Single by Sparta

from the album Wiretap Scars
- Released: 2002
- Recorded: 2002
- Genre: Alternative rock, post-hardcore
- Length: 3:04
- Label: DreamWorks Records
- Songwriters: Tony Hajjar, Paul Hinojos, Matt Miller, Jim Ward
- Producer: Jerry Finn

Sparta singles chronology
|  | "Cut Your Ribbon" (2002) | "Air" (2003) |

Music video
- "Cut Your Ribbon" on YouTube

= Cut Your Ribbon =

"Cut Your Ribbon" is a song by American rock band Sparta. It serves as the first track and debut single off their debut album Wiretap Scars (2002). Another version of this song was released, and it contains many differences, most notably the lyrics. Also, the version of the song off the album has a tone to it that makes the song sound as if it were being performed live. The song received positive reviews from critics praising the instrumentation and vocal performance. The accompanying music video for the song was directed by Sophie Muller.
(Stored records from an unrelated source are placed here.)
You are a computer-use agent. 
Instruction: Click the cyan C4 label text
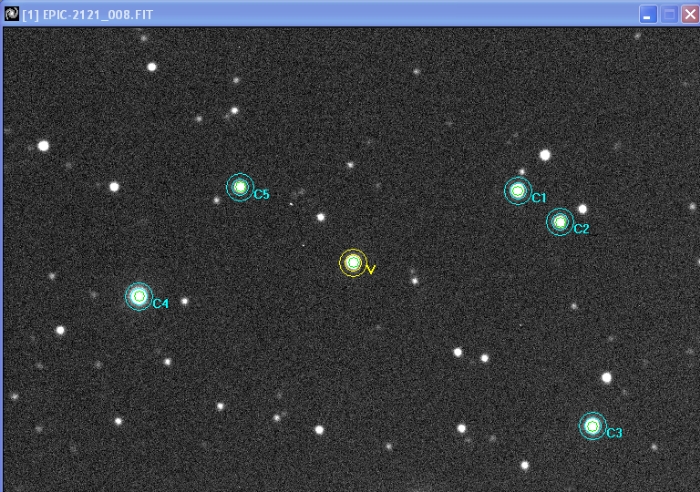tap(160, 303)
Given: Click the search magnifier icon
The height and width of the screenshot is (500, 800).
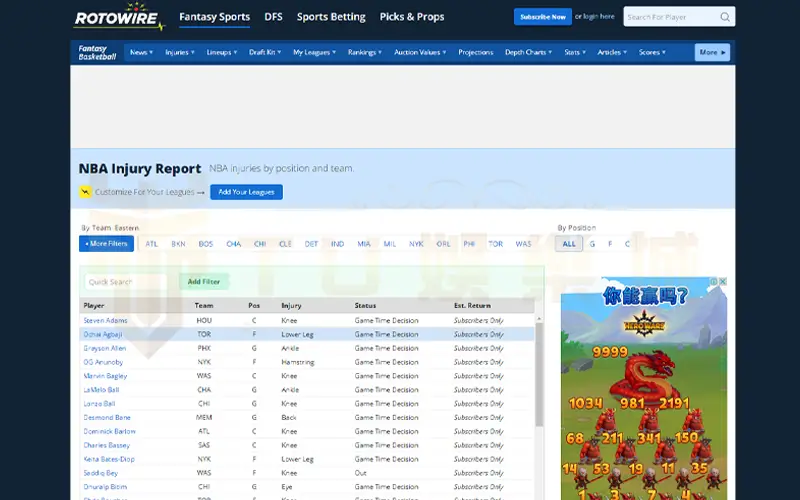Looking at the screenshot, I should point(724,17).
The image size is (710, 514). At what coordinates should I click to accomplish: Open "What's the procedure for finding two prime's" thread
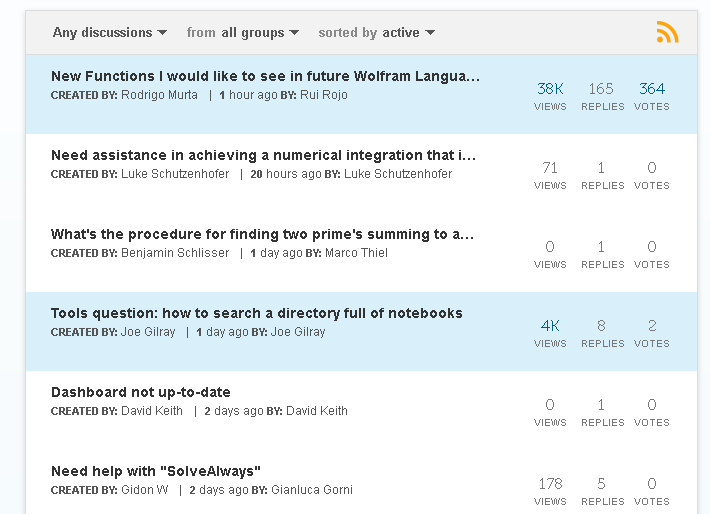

In an interview, Jim Ward explained that he didn't perform the song live often, describing singing it as "the worst feeling at this age" and the song itself as "incredibly hard to sing."

==Critical reception==
"Cut Your Ribbon" garnered a positive reception from music critics applauding the band's musicianship and Jim Ward's abilities as lead singer. Pitchfork writer Eric Carr said that the song was "simply splintering, power-hungry rock, showcasing the record's most memorable vocals." Reviewing the album, Steve Appleford of Rolling Stone felt the track "comes closest to the desperate noise of ATDI, with guitarist turned singer Jim Ward nailing a fine, furious scream." Punknews.org writer Daren called it "a strong introduction track. Its complex rhythm and guitars give a feel of things to come." Jason Jackowiak of Splendid described it as "a dynamic call-to-arms that piercingly and intrepidly proclaims Sparta's aural aesthetic. It's brash yet tuneful, angular yet accessible, fiercely experimental yet grounded in the lessons of their punk rock youth."

The song (along with Sans Cosm) was described as a highlight of the album by James H. Griffin of the Birmingham Weekly, though he continued to say that "with the sound so close and the members so freshly removed from ATDI, Sparta only feels like an accomplished, highly competent heavy rock band."